The second day pays tribute to Sir George Somers, who colonised Bermuda in 1609. For our younger readers it is important to know that Cup Match is not just a cricket match, between Somerset and St. George's, with people partying for two days.

Something seldom mentioned, is the fact that the Cup Match fever was such that it even penetrated sections of the community not fully embracing the event, since for many years the match was played while racial segregation was official policy in Bermuda.

Happily the annual Cup Match was never an event with any type of social or racial barriers and that in itself could hold the key in helping to eradicate left-over negative attitudes still cropping up in our society on both sides. Also seldom mentioned is the fact that there were white people who attended Cup Match as though in a quiet way, they knew apart from witnessing great cricket, they were participating in a major Bermudian event, and were never made to feel unwelcome.

None of this even entered my mind in the 1940s when my childhood buddy, the late Winston (CI) Place, invited me to travel with his family to a Cup Match in Somerset. We were not yet in our teens, but we loved cricket so much that in the heat of summer, his mother would not mince her words in telling us to stop playing cricket in the middle of the street, and get out of the hot sun.

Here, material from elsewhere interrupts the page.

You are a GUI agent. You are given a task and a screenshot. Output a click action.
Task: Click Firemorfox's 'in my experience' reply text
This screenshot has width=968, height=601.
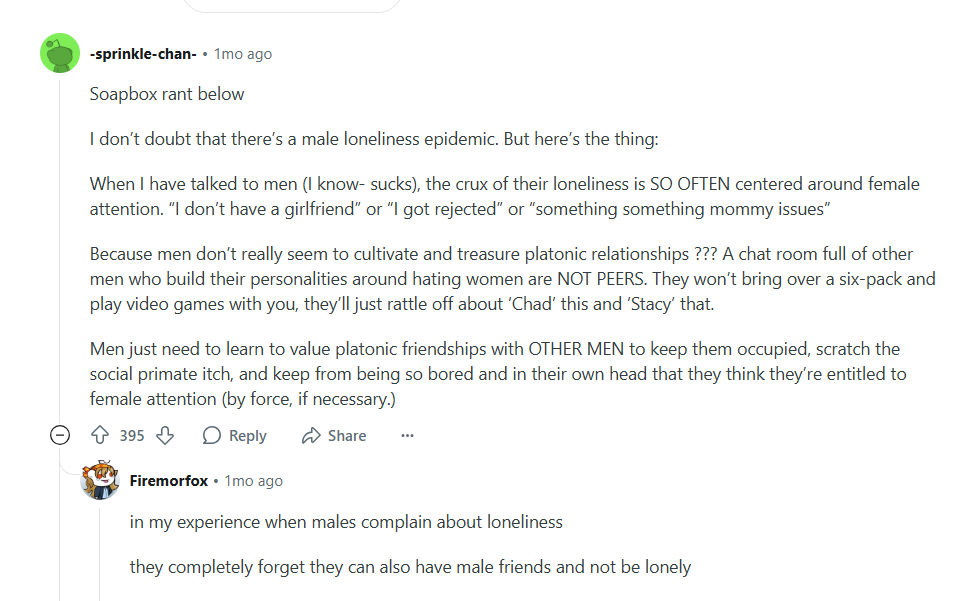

In those days people attended Cup Match in suits, ties and colourful jackets while sporting their favourite team colours. I was not too concerned about wearing colours, since I knew the likely outcome.

We travelled by a sleekly varnished speedboat from Albouy's Point to the west end. Being the only one on board hailing for St. George's, and I could not swim at the time, and I don't recall saying a single word during the whole trip.

However I did enjoy every moment with that wonderful family. It should be noted here that Cup Match that year was played at the Royal Naval Field, now renamed after the distinguished Warren Simmons, who contributed much to this classic. Unlike today there were no giant sound systems capable of bursting the Richter scale, along with your ear drums. Yet the air was filled with the sound of people cheering their team and enjoying themselves. What added to the atmosphere was a brass band that struck up lively tunes throughout the match.

I don't know whether the musical selections had anything to do with play, but at one stage a Somerset batsman was showing little mercy to the St. George's bowlers, and the band decided to play what sounded like a hymn. The Cup stayed with Somerset that year, but my time was coming, and in later years the tide changed and I had much to celebrate for quite a few years.

However the real winner, in all of the Cup Matches, is the true Bermudian spirit that rises above any obstacle standing in the way of a decent free society.

Cup Match hopefully will always be an event with the ability to renew friendships and open hearts, where often legislation and politics fail. Cup Match in a sense still holds the key to a more harmonious Bermuda, because it touches the very soul of what we cherish as Bermudians. Good friendship, fair play and most of all respect for one another.